Datagrom | AI & Data Science Consulting

View Original

Snowflake vs Databricks: Where Should You Put Your Data?

See this content in the original post

Software ate the world, turned it into data, and now it’s backed up and suffers from indigestion. 55% of data goes unused (Splunk, 2019 survey). MapReduce is all but dead. And the on-premise EDW is on life support. Welcome to the current state of data infrastructure.

Open source MapReduce died quickly as a software engine to process big data stored in “data lakes”. Better open source alternatives showed up, and since it was free, it was easy to replace.
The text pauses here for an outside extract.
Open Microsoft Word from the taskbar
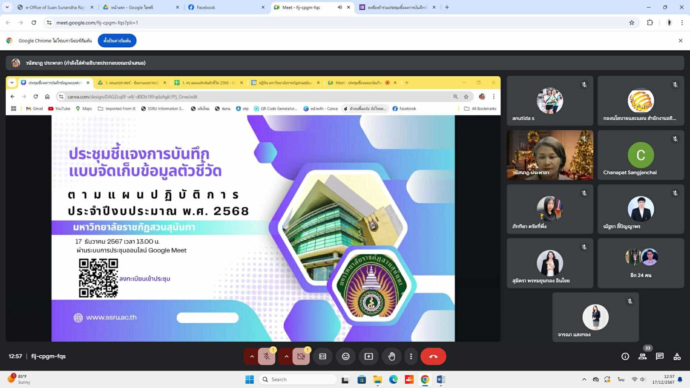 441,379
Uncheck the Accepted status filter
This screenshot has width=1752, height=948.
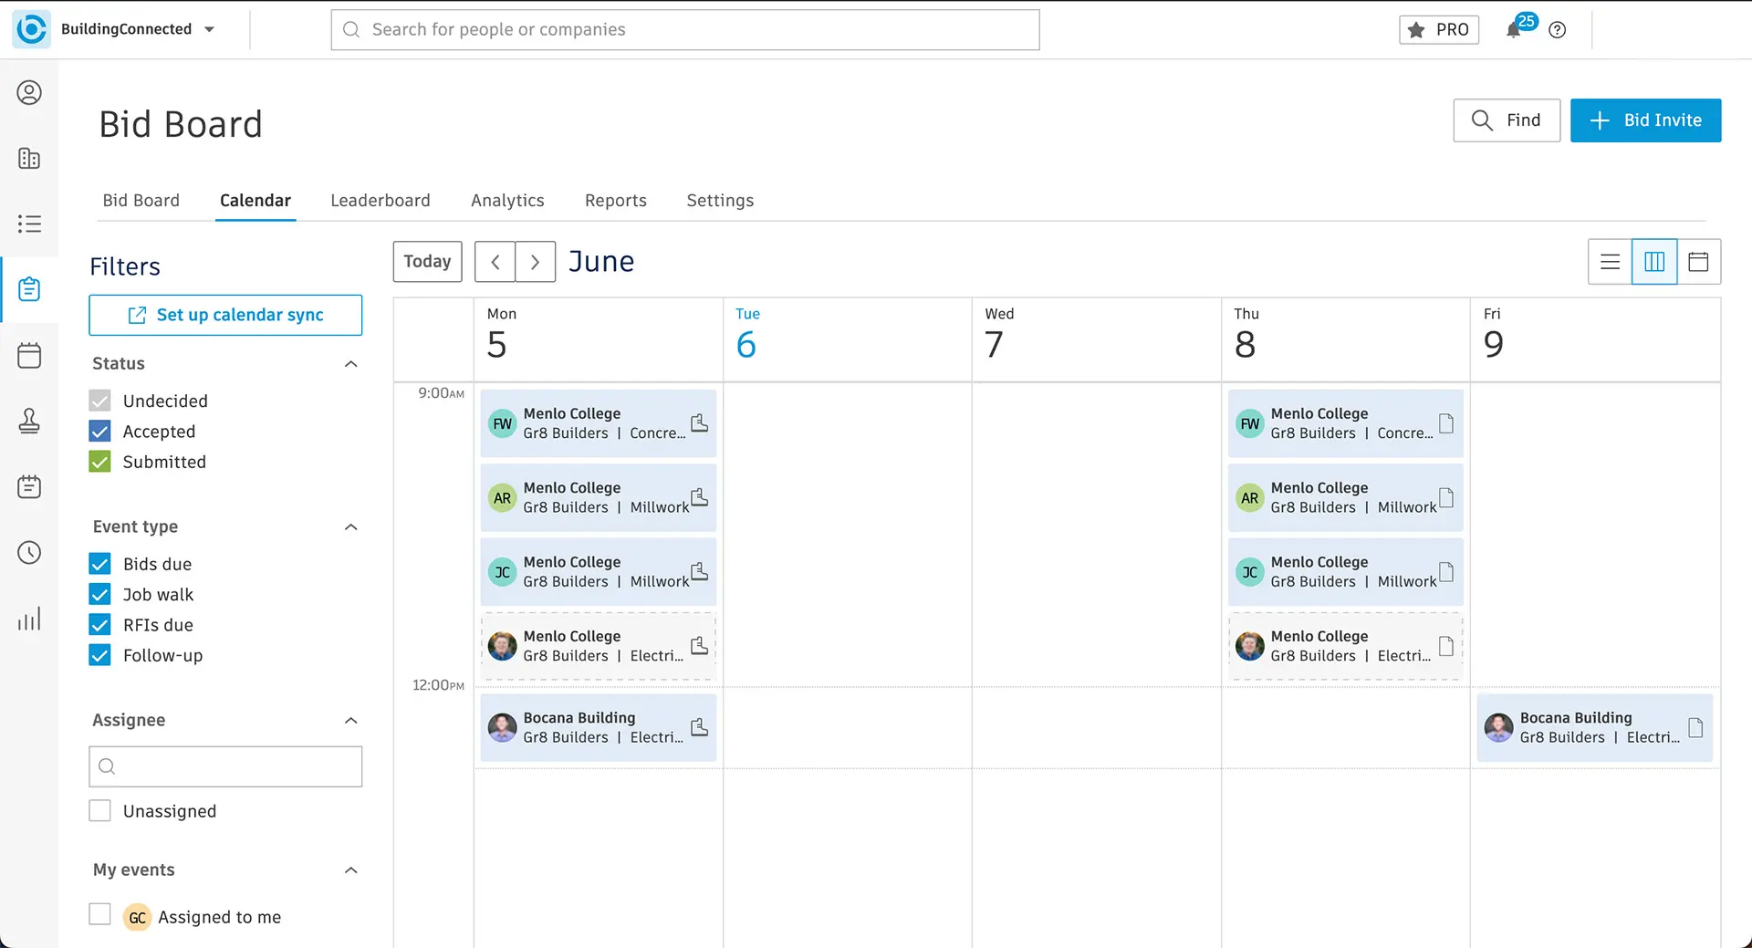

The outdated proprietary on-premise enterprise data warehouse (EDW) designed to store and process transactional data continues to die a slow and painful death thanks to all of its locked-in customers. They can’t afford to abandon large investments in tightly coupled hardware & software systems that sit in their basements.

Fortunately, much improved alternative solutions from Snowflake & Databricks have emerged to replace the legacy EDW 1.0 & Data Lake 1.0. They take advantage of new cloud offerings to help us convert more of those data calories into something useful. They deliver faster performance at lower cost thanks to the price elasticity of the cloud.

Snowflake & Databricks best represent the two main ideological data digestive camps we’ve seen before with a fresh reboot for the cloud. Snowflake offers a cloud-only proprietary EDW 2.0. Meanwhile, Databricks offers an on-premise-cloud hybrid open-source-based Data Lake 2.0 approach.

Databricks & Snowflake Heritage

Both camps are competing to become the one-stop-shop to handle all your data for any use case. Snowflake launched the first attack on the data lake in 2019 when it suggested that in addition to a modern EDW it also provides an improved data lake called a “Data Ocean”. In 2020, Databricks launched a counterattack on the data warehouse with a “Data Lakehouse”.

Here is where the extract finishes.